» **What is needed**
One line at a time, check the entries below for the word "Close", and copy each line that has it.

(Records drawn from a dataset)
◆ ◆ ◆ ◆ ◆

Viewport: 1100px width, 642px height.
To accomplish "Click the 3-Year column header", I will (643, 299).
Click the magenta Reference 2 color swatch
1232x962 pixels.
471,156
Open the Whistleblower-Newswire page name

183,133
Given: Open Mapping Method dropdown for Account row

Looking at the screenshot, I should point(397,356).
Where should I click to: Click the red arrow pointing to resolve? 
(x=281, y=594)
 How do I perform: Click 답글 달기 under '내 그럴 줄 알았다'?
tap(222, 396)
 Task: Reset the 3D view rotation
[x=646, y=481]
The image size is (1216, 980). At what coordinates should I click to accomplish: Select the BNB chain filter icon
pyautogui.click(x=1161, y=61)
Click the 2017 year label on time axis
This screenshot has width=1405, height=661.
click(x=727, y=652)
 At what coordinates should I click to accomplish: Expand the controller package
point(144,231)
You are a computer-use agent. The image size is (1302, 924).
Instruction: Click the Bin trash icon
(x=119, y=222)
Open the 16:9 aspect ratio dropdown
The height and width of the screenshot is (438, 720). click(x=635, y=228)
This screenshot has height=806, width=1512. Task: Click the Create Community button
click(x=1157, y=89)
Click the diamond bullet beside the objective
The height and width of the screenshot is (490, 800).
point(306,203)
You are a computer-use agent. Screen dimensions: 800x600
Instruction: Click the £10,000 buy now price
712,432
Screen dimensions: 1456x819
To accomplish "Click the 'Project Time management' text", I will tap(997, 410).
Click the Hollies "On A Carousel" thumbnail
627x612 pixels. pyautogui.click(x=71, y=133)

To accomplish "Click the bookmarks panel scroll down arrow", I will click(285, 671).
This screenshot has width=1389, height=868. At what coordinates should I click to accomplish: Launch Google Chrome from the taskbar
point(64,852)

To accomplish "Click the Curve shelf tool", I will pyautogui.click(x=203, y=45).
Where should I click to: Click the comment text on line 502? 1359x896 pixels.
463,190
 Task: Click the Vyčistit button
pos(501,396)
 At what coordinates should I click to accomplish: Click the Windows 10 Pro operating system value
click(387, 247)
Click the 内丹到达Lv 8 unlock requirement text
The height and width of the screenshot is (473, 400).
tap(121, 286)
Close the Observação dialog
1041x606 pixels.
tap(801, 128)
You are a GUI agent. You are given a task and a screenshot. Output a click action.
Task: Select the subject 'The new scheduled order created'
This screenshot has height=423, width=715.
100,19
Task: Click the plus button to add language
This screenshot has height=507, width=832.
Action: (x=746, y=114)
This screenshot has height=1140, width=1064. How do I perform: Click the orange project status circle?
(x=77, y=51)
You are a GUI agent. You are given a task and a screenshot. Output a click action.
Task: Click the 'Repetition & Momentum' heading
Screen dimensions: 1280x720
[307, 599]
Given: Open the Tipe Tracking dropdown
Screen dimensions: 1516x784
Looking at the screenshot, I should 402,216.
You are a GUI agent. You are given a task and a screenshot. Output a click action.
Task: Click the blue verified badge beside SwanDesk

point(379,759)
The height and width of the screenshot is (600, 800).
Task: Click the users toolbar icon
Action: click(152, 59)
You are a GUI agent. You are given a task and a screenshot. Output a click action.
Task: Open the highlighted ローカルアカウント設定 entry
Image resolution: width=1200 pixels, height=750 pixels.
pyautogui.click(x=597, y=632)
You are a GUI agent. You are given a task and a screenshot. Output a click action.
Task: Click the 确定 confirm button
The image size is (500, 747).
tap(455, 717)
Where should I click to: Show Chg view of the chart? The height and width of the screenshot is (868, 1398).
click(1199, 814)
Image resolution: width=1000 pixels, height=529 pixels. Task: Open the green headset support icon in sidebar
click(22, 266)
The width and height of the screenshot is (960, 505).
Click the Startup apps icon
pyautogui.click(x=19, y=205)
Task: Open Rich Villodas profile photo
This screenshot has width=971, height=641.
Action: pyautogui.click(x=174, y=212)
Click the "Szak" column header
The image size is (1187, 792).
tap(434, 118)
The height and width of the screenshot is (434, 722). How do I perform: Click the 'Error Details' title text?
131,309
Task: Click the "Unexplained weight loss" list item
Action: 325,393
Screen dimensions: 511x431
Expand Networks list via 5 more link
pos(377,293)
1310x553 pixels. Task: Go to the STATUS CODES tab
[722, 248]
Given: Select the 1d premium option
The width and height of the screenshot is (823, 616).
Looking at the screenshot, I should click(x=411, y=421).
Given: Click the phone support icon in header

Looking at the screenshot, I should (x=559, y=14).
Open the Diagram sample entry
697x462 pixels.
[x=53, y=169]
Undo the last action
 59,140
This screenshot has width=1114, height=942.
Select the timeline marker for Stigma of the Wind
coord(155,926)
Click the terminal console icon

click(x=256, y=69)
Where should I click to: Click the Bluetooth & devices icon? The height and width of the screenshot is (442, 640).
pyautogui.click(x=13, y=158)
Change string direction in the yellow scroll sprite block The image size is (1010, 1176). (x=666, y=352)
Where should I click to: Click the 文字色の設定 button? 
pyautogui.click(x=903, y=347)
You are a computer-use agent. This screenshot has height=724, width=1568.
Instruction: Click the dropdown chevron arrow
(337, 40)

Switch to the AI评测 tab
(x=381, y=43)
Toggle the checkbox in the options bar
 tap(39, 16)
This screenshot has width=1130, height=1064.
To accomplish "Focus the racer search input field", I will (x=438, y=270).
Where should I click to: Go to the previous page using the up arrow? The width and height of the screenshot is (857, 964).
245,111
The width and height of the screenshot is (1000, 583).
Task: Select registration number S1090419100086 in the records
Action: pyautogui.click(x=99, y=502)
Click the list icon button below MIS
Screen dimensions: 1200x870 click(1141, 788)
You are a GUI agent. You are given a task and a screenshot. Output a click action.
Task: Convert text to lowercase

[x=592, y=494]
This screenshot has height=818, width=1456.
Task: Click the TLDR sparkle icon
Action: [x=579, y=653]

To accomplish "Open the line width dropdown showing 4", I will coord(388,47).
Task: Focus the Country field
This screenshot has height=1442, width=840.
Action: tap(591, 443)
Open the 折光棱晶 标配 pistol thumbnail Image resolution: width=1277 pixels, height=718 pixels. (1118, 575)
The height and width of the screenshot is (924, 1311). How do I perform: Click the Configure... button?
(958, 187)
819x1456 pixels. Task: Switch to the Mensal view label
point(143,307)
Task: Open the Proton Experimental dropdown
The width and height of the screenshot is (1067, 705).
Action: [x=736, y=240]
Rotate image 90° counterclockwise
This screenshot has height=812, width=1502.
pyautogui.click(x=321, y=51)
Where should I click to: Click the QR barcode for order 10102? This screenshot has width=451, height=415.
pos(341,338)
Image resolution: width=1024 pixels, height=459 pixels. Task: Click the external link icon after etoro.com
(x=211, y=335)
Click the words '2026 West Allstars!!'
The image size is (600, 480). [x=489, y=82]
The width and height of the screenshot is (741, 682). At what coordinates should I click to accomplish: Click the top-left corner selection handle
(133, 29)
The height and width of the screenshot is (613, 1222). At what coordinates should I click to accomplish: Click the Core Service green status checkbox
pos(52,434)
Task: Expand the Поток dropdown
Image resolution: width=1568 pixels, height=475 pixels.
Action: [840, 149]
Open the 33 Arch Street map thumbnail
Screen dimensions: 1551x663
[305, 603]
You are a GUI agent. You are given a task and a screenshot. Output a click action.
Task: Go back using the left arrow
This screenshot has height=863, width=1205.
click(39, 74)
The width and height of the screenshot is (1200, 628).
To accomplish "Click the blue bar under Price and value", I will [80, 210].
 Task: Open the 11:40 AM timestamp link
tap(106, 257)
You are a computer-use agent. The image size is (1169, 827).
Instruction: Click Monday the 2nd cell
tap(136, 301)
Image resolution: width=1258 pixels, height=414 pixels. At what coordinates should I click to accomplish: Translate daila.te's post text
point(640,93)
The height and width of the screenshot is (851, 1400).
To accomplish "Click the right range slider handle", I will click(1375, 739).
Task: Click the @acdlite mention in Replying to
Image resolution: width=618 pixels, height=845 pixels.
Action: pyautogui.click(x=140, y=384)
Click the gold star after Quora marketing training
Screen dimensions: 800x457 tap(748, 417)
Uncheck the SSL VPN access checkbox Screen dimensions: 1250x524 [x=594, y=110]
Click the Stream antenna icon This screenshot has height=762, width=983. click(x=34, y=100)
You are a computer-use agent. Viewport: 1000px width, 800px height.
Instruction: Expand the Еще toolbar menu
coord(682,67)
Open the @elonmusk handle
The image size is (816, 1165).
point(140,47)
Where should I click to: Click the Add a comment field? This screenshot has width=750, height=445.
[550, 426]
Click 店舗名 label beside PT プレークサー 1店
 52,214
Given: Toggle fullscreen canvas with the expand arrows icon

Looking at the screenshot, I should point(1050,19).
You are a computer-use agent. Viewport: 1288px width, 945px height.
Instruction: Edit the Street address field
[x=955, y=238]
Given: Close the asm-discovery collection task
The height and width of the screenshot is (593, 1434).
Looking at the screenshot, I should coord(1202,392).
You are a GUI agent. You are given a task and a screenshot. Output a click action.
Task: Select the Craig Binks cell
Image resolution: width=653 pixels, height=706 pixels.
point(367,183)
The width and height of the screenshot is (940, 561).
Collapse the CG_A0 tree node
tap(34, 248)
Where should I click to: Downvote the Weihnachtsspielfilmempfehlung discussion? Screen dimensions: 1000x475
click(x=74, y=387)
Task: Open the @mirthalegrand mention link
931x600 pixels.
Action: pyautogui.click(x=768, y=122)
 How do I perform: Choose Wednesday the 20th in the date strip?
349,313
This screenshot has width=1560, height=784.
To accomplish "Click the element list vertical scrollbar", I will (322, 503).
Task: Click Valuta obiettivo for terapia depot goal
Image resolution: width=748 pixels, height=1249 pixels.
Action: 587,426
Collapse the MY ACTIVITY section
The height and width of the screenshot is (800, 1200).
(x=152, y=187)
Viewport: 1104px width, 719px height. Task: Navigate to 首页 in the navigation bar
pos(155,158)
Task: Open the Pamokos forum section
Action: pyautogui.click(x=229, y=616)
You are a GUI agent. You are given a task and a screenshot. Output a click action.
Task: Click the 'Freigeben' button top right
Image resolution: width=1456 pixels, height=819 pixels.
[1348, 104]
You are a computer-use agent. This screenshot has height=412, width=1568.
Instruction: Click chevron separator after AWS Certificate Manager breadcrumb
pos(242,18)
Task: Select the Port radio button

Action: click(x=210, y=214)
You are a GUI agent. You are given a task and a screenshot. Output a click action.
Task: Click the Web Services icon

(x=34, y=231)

◆ ◆ ◆ ◆ ◆

» **Problem solution**
Close the Observação dialog
Given: Close the asm-discovery collection task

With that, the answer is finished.